A Call for Urgent Action
In response to the mounting crisis, the NESDC has proposed several measures to bolster SME resilience. Chief among them is expanding access to financing, which would enable businesses to invest in technology and innovation. By streamlining production processes and reducing costs, SMEs could regain a competitive edge in a market defined by rapid change. Danucha Pichayanan underscored the urgency of such interventions, noting that strengthening SMEs would stabilize employment and boost incomes for millions.
The World Bank echoes this sentiment, advocating for increased public and private sector collaboration to prioritize innovation. The report highlights the untapped potential for R&D investment in Thailand, suggesting that targeted policies could help close the gap with regional leaders like Vietnam and the Philippines. Examples from these countries, where innovation engagement is significantly higher, offer a roadmap for Thailand to follow.
Regional Context: Learning from Neighbors
Thailand’s lag in innovation stands in sharp contrast to the progress made by other ASEAN nations. Vietnam, for instance, has seen 37.9% of its businesses adopt process innovation, supported by a growing focus on R&D (15.7% of business activity). Similarly, Malaysia’s adoption of foreign technology (23%) has helped its firms remain competitive despite lower rates of new product introduction. These examples illustrate the transformative potential of innovation, even in economies facing similar global pressures.
Indonesia, while behind in some metrics, demonstrates strength in foreign technology adoption, a strategy that could offer lessons for Thailand. By leveraging external expertise and tools, Indonesian firms have managed to offset some of their innovation deficits. For Thai policymakers, these regional success stories underscore the importance of tailored interventions that address specific gaps in the SME ecosystem.
Financial Support as a Lifeline
One of the most immediate barriers for Thai SMEs is access to capital. Many lack the resources to invest in new technologies or training, perpetuating their reliance on outdated production methods. The NESDC’s recommendation to expand financing options could serve as a lifeline, particularly for smaller enterprises hardest hit by the closures. Government-backed loans, subsidies, or partnerships with private lenders could provide the necessary funds to kickstart innovation.
Additionally, incentives for R&D investment—such as tax breaks or grants—could encourage businesses to prioritize long-term growth over short-term survival. While the upfront costs of such policies may be significant, the potential returns in terms of job creation and economic stability are substantial. For an economy as dependent on SMEs as Thailand’s, these measures are not just beneficial but essential.
The Road Ahead
As Thailand navigates this critical juncture, the stakes for its SME sector could not be higher. The innovation gap, compounded by external pressures like global trade wars, poses a formidable challenge to economic recovery. Yet, with nearly 13 million workers relying on SMEs for their livelihoods, inaction is not an option. Targeted investments in technology and R&D, coupled with accessible financing, could chart a path forward, enabling Thai businesses to compete on a global stage.

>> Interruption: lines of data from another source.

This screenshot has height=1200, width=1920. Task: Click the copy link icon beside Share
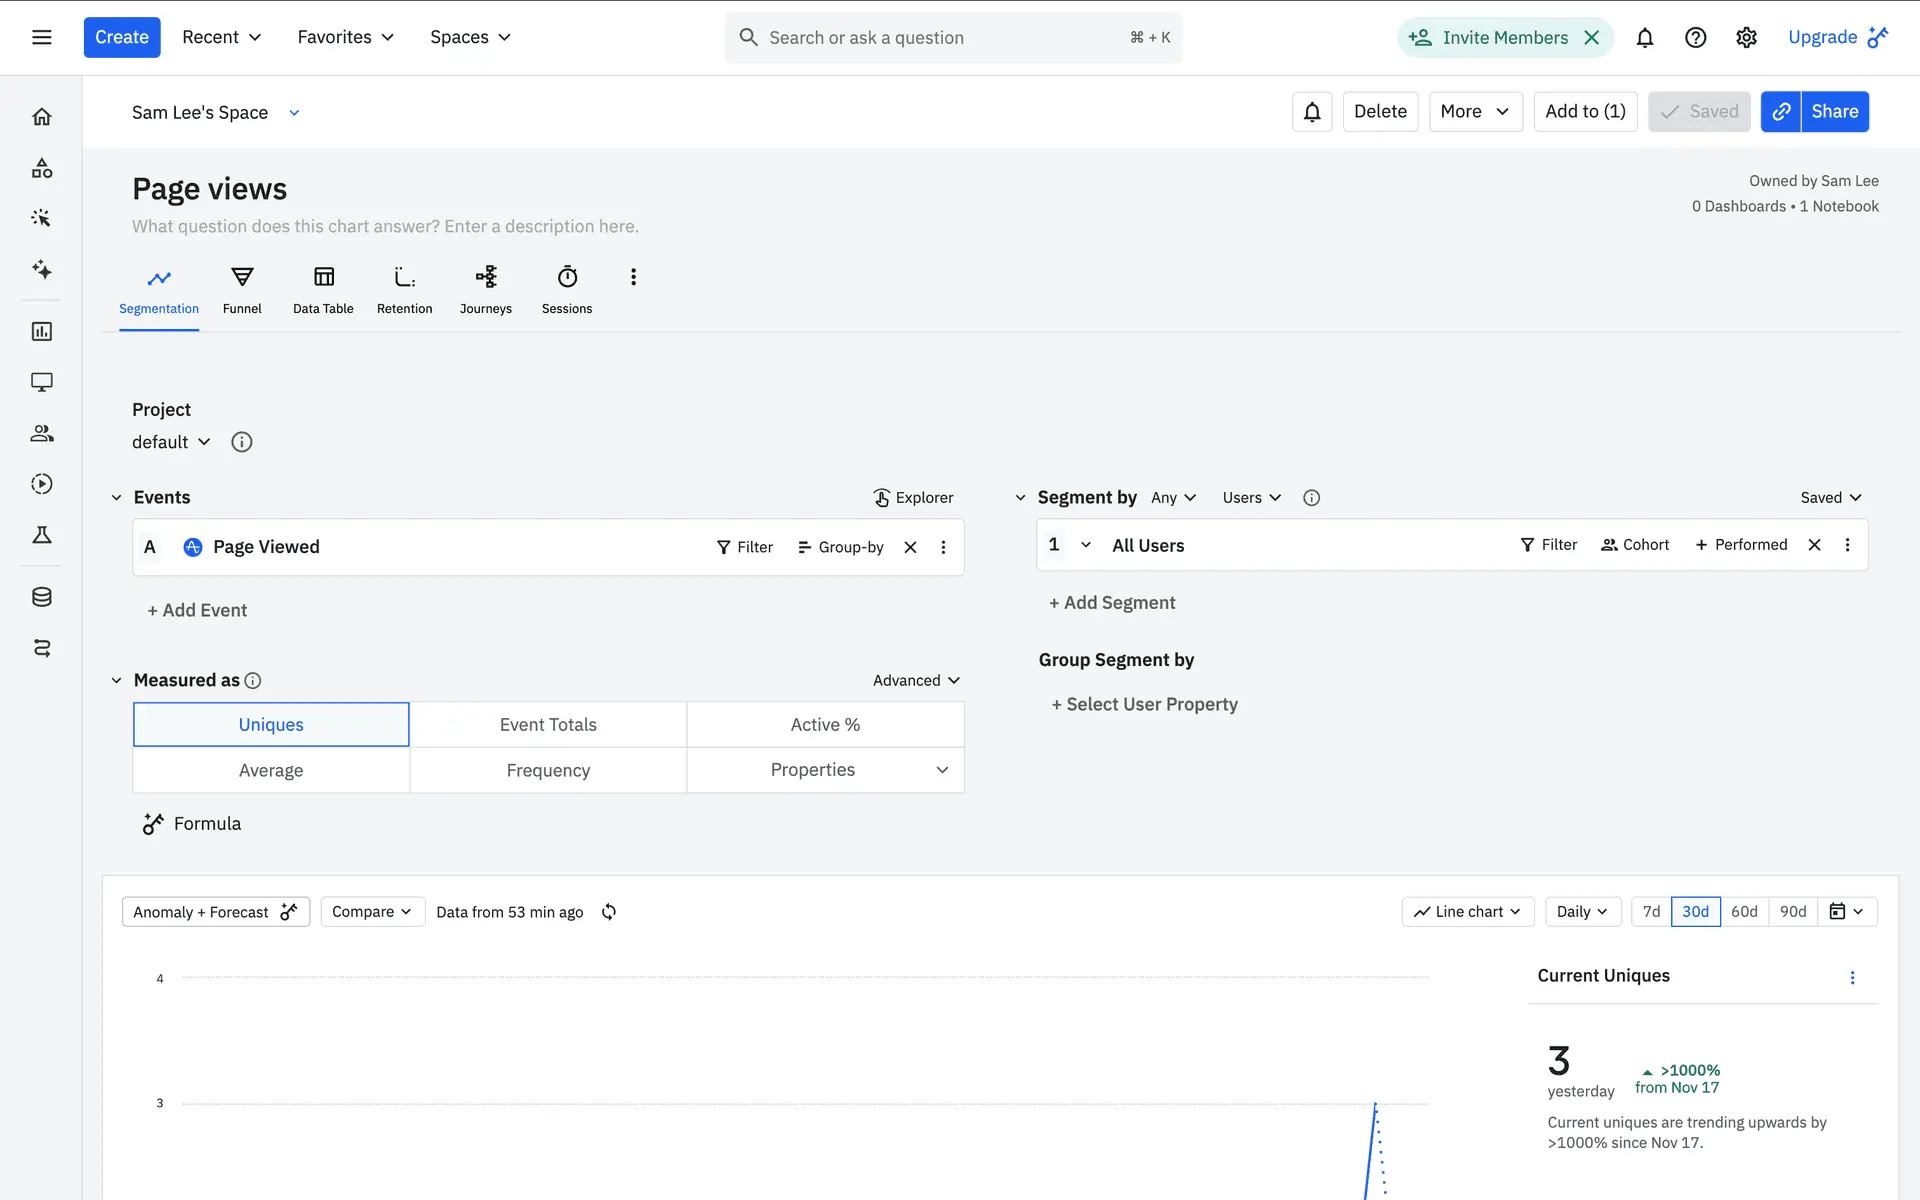(1781, 112)
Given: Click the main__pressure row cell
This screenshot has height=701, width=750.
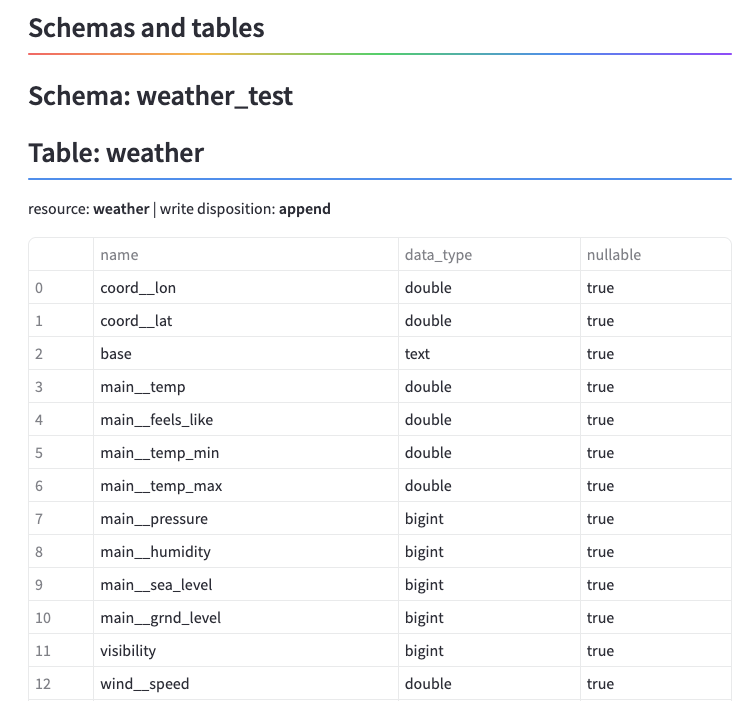Looking at the screenshot, I should (x=246, y=518).
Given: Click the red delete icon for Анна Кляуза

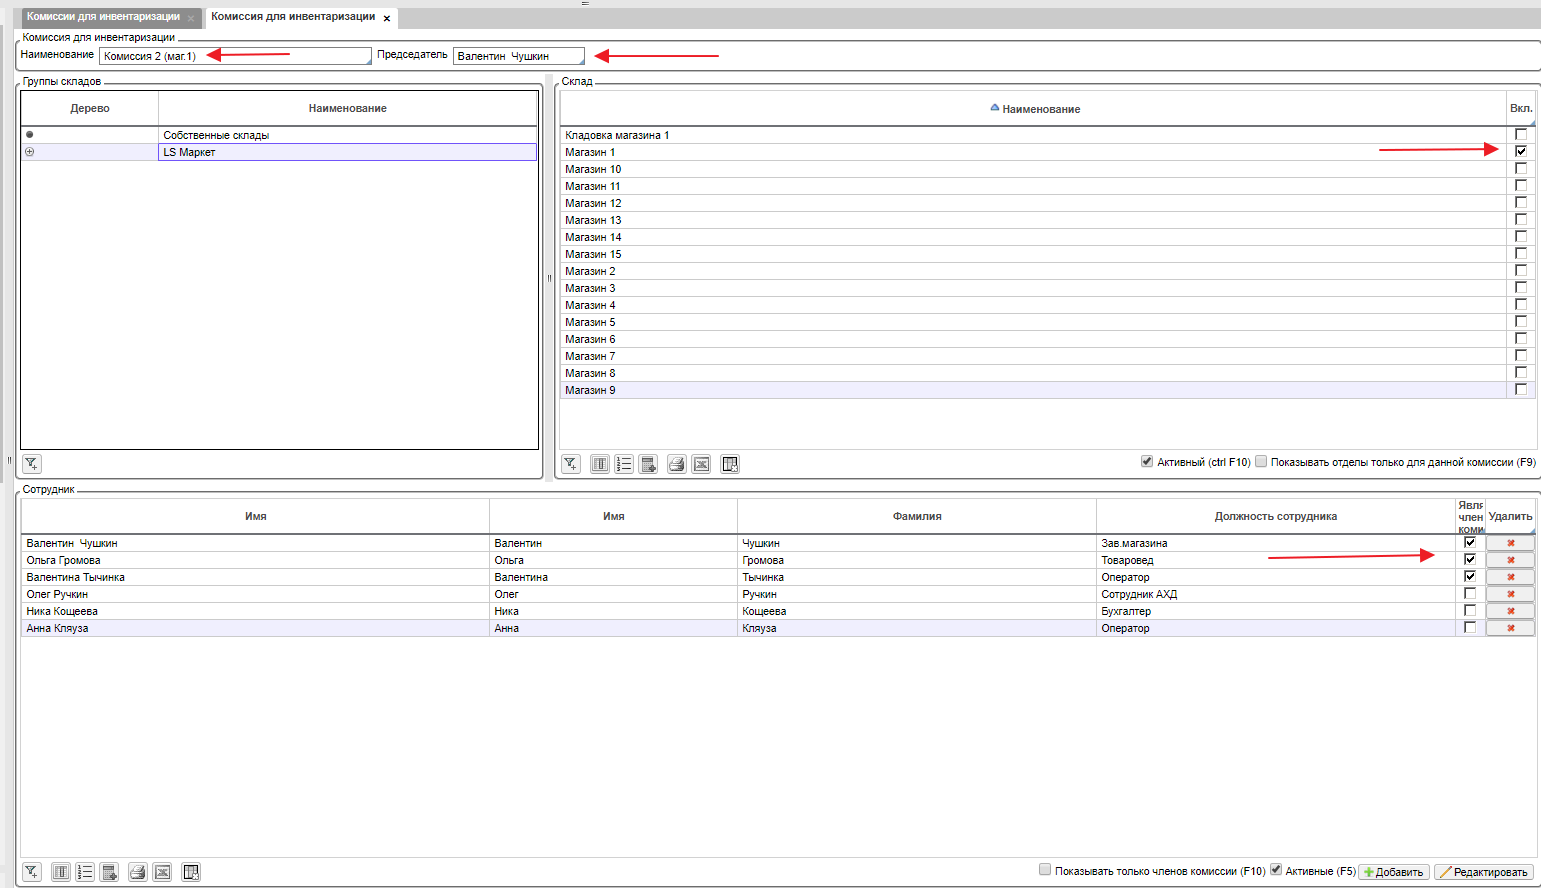Looking at the screenshot, I should [x=1510, y=628].
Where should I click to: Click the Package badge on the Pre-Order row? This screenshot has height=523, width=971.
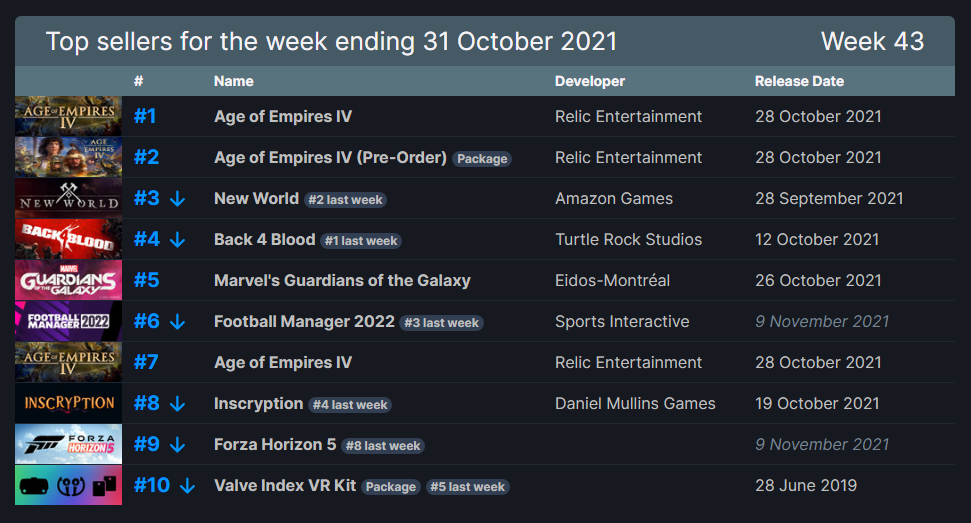(x=482, y=159)
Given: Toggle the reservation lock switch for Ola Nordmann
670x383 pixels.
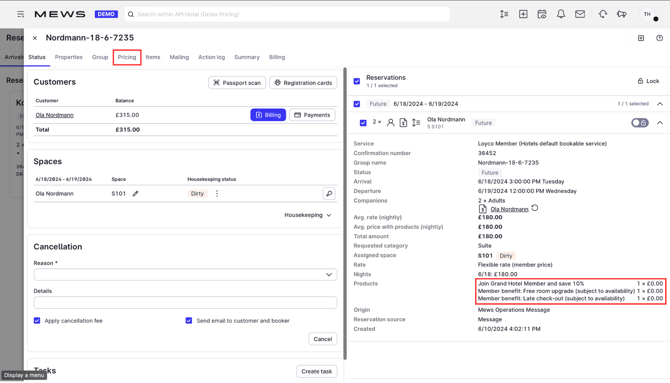Looking at the screenshot, I should click(640, 123).
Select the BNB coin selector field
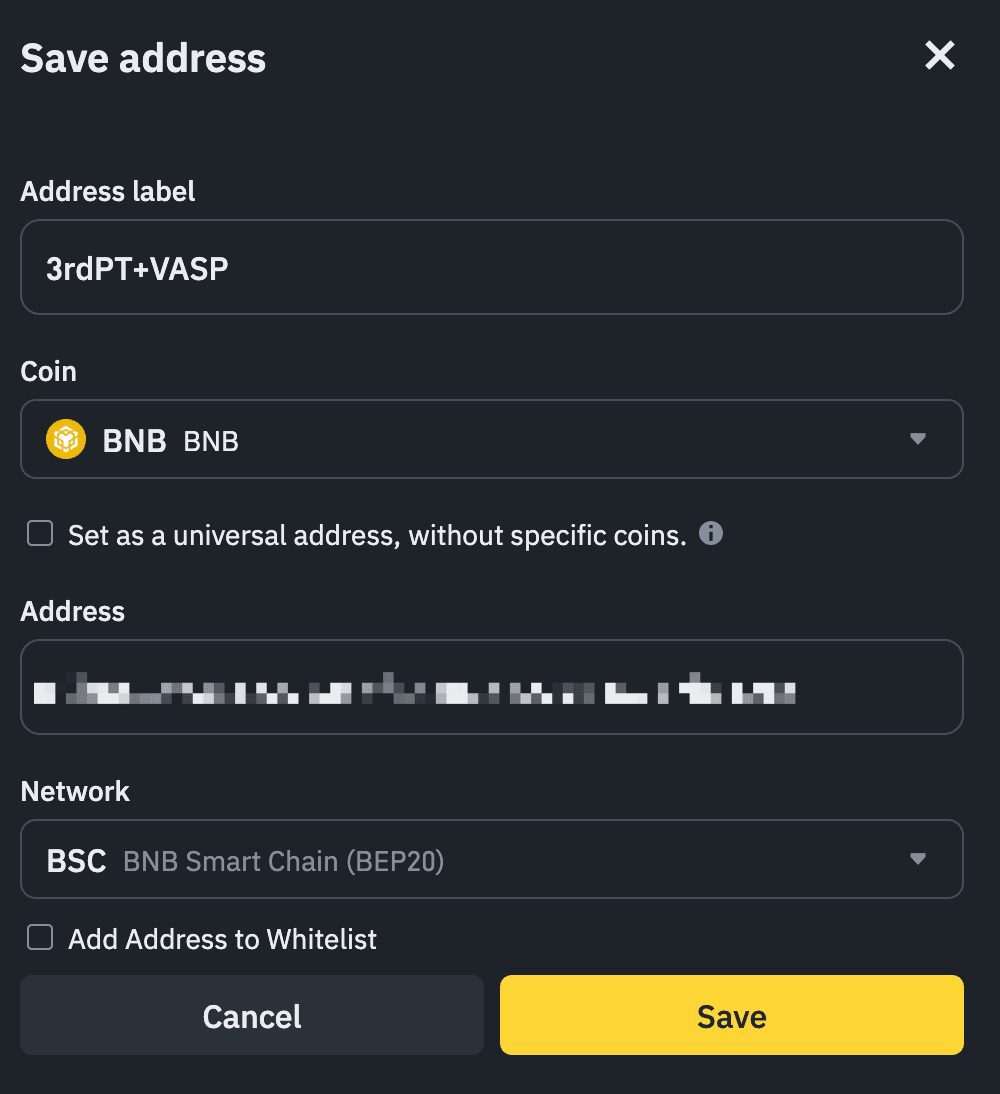The height and width of the screenshot is (1094, 1000). click(x=492, y=439)
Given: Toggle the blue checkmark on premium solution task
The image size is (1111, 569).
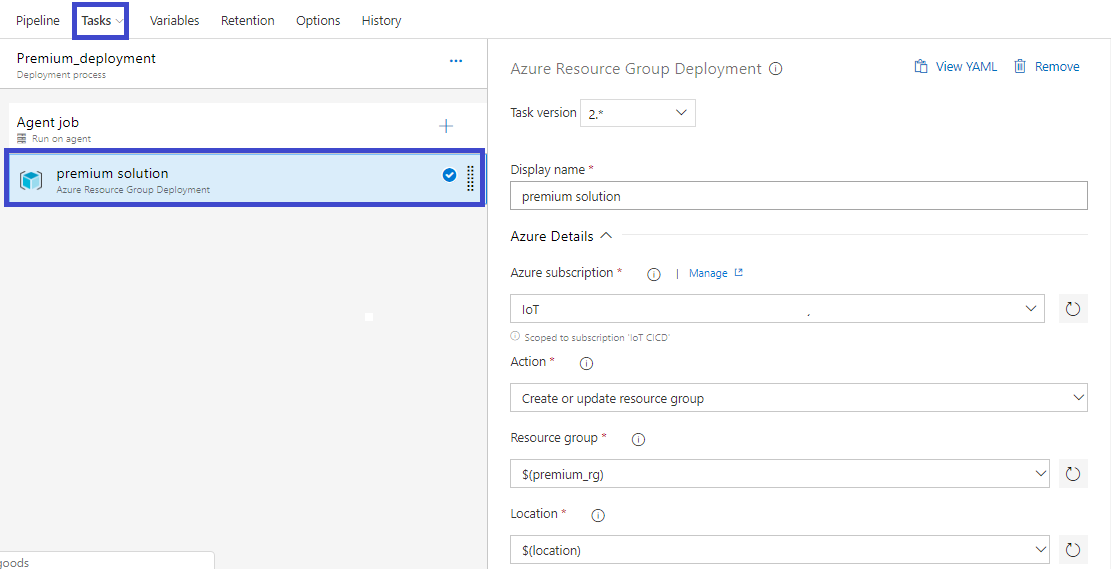Looking at the screenshot, I should [x=449, y=175].
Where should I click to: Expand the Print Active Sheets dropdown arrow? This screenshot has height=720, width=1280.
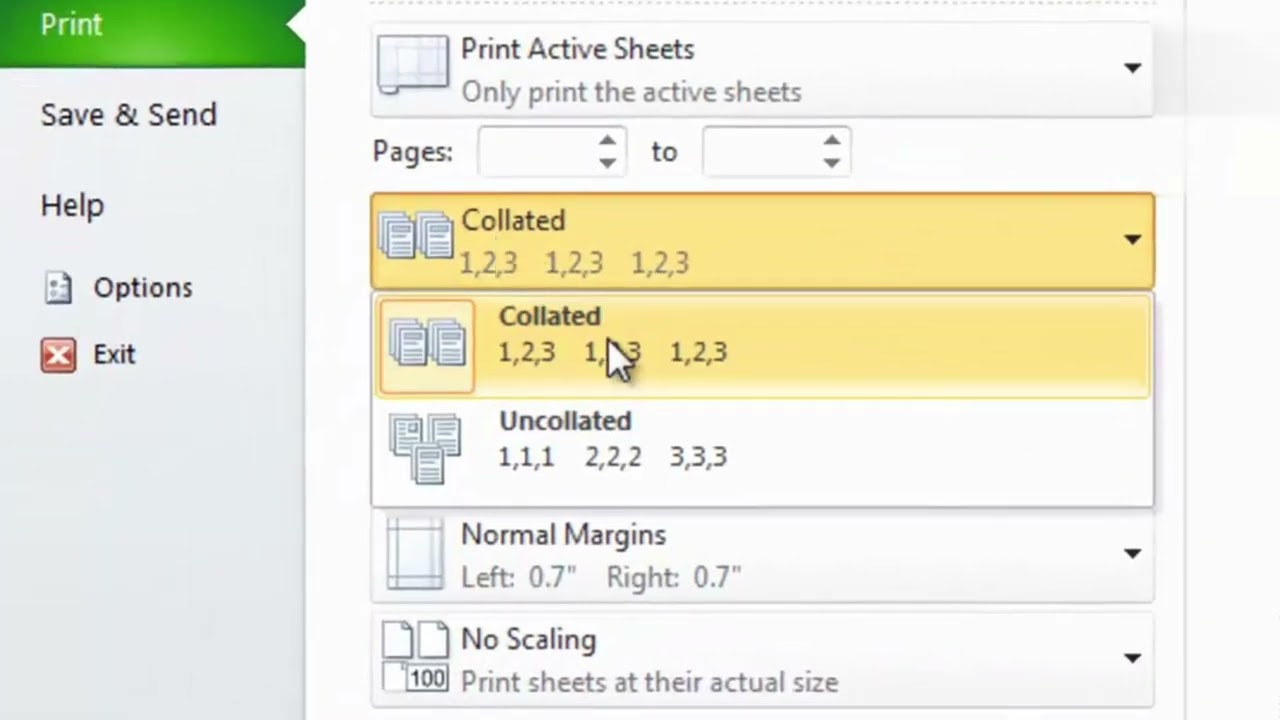pyautogui.click(x=1132, y=68)
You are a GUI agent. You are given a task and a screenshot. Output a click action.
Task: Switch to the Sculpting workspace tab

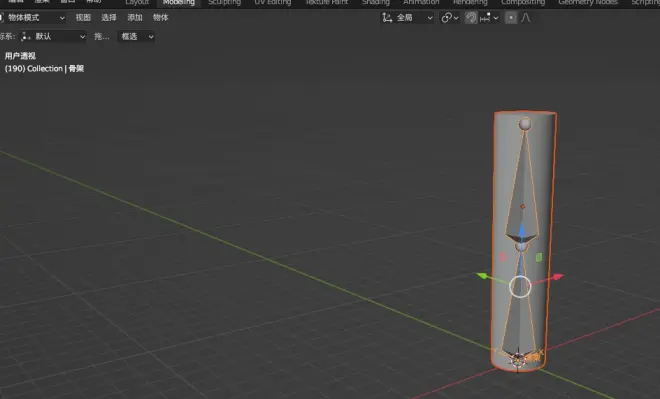coord(224,3)
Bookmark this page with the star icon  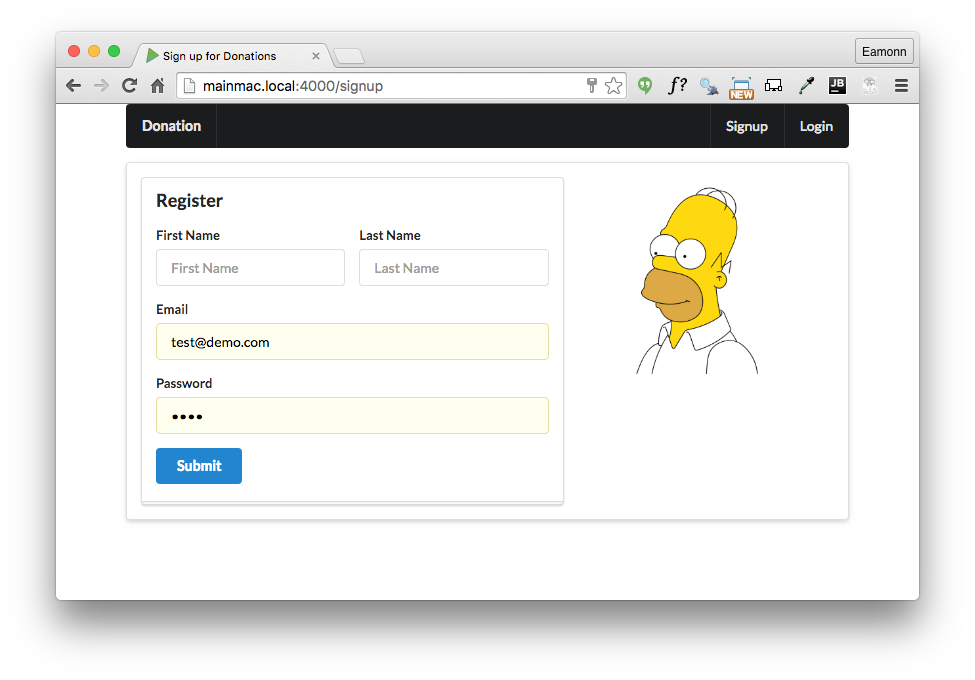tap(613, 86)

Regional examples offer hope, but adapting these strategies to Thailand’s unique context will require coordinated efforts from both government and industry. Public sentiment, as gauged through social media platforms like X, reflects growing concern over job losses and economic uncertainty, adding urgency to the need for reform. As policymakers weigh their options, the question remains: can Thailand bridge its innovation divide before the damage to its SME sector becomes irreversible?